How to set concurrent requests in Scrapy

Concurrent requests control how many downloads Scrapy runs in parallel, which directly affects crawl speed, resource usage, and how much load gets placed on target sites. Concurrency tuning is a direct way to trade throughput for politeness and stability during crawls.

Scrapy uses an asynchronous downloader (via Twisted) and keeps multiple requests in flight at the same time. The CONCURRENT_REQUESTS setting caps total in-progress requests across the crawler, while CONCURRENT_REQUESTS_PER_DOMAIN limits parallelism per hostname to prevent a single site from consuming all downloader slots. The CONCURRENT_REQUESTS_PER_IP setting can cap parallelism by IP address instead, and overrides the per-domain limit when non-zero.

High concurrency can trigger throttling, temporary blocks, and more retries or timeouts when the remote side cannot keep up. Concurrency settings are typically tuned alongside DOWNLOAD_DELAY or AutoThrottle to keep the crawl responsive and reduce 429 responses.

Steps to set concurrent requests in Scrapy:

  1. Open the Scrapy project settings file.

> **Extracted records**:
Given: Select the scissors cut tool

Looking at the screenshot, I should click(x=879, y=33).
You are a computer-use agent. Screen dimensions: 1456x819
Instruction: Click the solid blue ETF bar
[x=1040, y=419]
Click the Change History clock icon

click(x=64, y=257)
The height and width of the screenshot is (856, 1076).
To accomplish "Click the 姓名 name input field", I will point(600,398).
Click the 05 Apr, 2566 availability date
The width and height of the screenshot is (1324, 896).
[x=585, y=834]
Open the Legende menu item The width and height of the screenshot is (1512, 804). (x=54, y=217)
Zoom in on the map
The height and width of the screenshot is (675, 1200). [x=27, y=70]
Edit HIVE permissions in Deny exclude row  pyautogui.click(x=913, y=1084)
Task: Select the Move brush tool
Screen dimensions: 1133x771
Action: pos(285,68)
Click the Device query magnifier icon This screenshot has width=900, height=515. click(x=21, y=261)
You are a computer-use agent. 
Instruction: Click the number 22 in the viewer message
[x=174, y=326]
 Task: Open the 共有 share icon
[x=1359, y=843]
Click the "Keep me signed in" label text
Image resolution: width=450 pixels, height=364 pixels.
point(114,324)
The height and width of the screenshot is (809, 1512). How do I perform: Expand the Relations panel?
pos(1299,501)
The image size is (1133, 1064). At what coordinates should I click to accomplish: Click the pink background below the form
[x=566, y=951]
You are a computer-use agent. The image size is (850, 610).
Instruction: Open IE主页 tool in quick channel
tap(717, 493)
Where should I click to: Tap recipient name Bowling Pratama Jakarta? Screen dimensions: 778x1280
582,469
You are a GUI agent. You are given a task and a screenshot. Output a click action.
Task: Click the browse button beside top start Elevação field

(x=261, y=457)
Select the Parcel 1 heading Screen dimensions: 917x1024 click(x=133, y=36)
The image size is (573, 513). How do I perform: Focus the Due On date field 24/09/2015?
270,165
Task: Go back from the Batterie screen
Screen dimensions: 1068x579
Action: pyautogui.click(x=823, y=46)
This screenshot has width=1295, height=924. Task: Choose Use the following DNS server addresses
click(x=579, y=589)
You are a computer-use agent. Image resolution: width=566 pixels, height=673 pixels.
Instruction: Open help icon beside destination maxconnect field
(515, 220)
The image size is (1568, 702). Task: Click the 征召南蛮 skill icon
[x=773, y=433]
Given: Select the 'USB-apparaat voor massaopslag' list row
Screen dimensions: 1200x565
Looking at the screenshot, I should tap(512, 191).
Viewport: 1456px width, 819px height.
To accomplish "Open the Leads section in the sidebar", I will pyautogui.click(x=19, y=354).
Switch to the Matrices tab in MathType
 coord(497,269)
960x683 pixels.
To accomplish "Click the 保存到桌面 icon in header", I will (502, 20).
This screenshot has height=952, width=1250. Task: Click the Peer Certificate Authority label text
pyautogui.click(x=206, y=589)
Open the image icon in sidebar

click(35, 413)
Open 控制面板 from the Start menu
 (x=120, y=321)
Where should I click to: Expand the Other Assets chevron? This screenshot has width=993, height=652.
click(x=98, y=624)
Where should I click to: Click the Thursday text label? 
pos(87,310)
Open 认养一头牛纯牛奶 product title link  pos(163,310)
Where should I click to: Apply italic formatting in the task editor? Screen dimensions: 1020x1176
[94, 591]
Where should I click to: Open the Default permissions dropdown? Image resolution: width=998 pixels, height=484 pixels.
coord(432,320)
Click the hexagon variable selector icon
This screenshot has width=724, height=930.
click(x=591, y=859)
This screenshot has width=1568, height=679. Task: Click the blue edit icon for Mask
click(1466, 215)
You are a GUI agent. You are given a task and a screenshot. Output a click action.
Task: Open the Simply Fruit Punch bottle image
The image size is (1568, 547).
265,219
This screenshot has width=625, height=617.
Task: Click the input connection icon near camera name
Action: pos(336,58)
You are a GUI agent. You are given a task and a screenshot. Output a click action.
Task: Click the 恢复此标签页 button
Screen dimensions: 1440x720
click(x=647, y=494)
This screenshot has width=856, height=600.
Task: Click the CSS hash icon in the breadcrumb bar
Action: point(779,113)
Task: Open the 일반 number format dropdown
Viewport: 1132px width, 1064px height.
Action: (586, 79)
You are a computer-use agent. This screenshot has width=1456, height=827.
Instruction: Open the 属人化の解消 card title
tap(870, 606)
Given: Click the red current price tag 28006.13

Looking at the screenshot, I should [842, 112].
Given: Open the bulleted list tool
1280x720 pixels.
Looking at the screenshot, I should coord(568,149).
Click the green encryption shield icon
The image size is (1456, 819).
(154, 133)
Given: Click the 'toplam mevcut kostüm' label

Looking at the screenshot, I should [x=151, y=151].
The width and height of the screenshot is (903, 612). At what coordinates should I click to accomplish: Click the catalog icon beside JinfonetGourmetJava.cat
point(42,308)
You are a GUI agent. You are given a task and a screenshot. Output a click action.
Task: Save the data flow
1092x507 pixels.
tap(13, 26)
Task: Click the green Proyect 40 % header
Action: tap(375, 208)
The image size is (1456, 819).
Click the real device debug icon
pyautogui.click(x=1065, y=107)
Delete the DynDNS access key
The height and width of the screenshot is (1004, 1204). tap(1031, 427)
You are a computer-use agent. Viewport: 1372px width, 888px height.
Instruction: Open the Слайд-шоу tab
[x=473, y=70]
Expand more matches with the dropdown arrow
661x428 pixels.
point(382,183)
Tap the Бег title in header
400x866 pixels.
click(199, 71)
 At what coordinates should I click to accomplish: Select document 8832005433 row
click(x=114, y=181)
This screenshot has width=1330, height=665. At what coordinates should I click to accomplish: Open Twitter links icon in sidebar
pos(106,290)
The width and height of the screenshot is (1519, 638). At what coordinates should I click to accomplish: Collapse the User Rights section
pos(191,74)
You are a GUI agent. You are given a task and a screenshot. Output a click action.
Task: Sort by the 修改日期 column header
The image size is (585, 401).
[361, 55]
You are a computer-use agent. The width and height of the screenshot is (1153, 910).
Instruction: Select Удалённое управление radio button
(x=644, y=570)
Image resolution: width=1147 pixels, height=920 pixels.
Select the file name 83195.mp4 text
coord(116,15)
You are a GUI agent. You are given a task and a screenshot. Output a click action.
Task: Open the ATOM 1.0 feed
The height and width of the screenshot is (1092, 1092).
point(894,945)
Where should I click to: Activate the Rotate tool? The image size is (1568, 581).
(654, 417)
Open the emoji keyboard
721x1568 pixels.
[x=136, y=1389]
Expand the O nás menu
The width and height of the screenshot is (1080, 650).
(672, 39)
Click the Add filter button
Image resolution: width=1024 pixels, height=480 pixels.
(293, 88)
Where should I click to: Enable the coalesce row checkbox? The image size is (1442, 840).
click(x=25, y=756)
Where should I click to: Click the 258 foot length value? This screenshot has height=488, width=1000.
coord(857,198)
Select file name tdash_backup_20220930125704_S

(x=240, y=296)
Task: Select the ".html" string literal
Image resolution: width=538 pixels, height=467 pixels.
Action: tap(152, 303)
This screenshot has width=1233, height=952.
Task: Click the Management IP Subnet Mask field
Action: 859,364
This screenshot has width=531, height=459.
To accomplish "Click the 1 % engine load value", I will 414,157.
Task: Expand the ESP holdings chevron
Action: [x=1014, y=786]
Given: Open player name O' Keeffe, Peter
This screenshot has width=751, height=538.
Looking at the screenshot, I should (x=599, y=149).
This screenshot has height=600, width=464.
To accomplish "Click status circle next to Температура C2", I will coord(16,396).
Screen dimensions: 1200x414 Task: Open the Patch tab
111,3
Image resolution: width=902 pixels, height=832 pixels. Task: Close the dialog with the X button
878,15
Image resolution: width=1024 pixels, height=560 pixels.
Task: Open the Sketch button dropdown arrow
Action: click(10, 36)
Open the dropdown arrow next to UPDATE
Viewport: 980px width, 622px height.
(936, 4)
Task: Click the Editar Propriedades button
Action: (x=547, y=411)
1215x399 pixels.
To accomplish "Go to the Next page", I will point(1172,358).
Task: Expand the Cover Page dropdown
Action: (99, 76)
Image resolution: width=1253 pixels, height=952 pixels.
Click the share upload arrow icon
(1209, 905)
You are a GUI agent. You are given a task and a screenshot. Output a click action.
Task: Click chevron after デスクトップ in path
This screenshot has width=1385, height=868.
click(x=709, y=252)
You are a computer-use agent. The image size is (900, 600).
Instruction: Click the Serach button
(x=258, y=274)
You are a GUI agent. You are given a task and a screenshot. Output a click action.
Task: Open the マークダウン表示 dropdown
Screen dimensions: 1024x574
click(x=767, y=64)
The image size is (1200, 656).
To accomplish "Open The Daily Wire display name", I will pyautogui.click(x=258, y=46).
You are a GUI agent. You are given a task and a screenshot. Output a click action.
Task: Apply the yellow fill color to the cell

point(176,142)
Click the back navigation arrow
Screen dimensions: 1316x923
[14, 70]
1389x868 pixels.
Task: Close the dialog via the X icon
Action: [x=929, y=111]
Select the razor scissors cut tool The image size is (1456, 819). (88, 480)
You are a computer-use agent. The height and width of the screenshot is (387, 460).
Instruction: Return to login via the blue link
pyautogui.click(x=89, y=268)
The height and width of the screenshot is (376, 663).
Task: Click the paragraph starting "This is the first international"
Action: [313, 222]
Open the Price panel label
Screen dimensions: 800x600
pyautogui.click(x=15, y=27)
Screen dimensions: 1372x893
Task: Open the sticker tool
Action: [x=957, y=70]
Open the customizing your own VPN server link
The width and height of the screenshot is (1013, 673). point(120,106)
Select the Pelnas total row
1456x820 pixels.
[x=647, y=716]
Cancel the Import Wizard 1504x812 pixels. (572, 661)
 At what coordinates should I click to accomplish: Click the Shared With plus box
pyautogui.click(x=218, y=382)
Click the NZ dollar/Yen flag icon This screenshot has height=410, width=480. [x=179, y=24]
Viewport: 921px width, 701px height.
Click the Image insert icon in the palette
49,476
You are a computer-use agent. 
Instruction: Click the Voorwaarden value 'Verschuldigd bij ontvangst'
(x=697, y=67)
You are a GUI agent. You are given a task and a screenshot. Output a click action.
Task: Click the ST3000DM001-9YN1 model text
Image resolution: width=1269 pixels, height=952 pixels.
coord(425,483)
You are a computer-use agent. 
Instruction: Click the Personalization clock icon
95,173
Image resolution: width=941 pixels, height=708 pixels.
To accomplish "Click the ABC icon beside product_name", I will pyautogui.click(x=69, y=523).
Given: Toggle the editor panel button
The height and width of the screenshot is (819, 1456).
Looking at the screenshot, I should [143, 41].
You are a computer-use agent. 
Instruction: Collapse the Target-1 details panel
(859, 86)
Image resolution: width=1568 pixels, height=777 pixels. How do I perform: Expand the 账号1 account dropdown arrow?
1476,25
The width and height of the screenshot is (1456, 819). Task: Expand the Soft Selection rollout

> **TO BE DONE**:
(a) Translate this sentence from the Scrapy concurrency guide into Spanish: "High concurrency can trigger throttling, temporary blocks, and more retries or timeouts when the remote side cannot keep up."
(b) Write the next part of the Scrapy concurrency guide, picking up right after its last step.

> **ANSWERS FOR THIS EXERCISE**:
(a) Una concurrencia alta puede provocar limitaciones de velocidad, bloqueos temporales y más reintentos o agotamientos del tiempo de espera cuando el lado remoto no puede seguir el ritmo.

(b)
    $ vi simplifiedguide/settings.py
  2. Set global and per-domain concurrency limits in settings.py.
    CONCURRENT_REQUESTS = 8
    CONCURRENT_REQUESTS_PER_DOMAIN = 4

    Excessive concurrency can cause throttling, increased retry rates, or IP blocks from target sites.

  3. Print the effective concurrency values from the project.
    $ scrapy settings --get CONCURRENT_REQUESTS
    8
    $ scrapy settings --get CONCURRENT_REQUESTS_PER_DOMAIN
    4
  4. Run a spider with the updated settings.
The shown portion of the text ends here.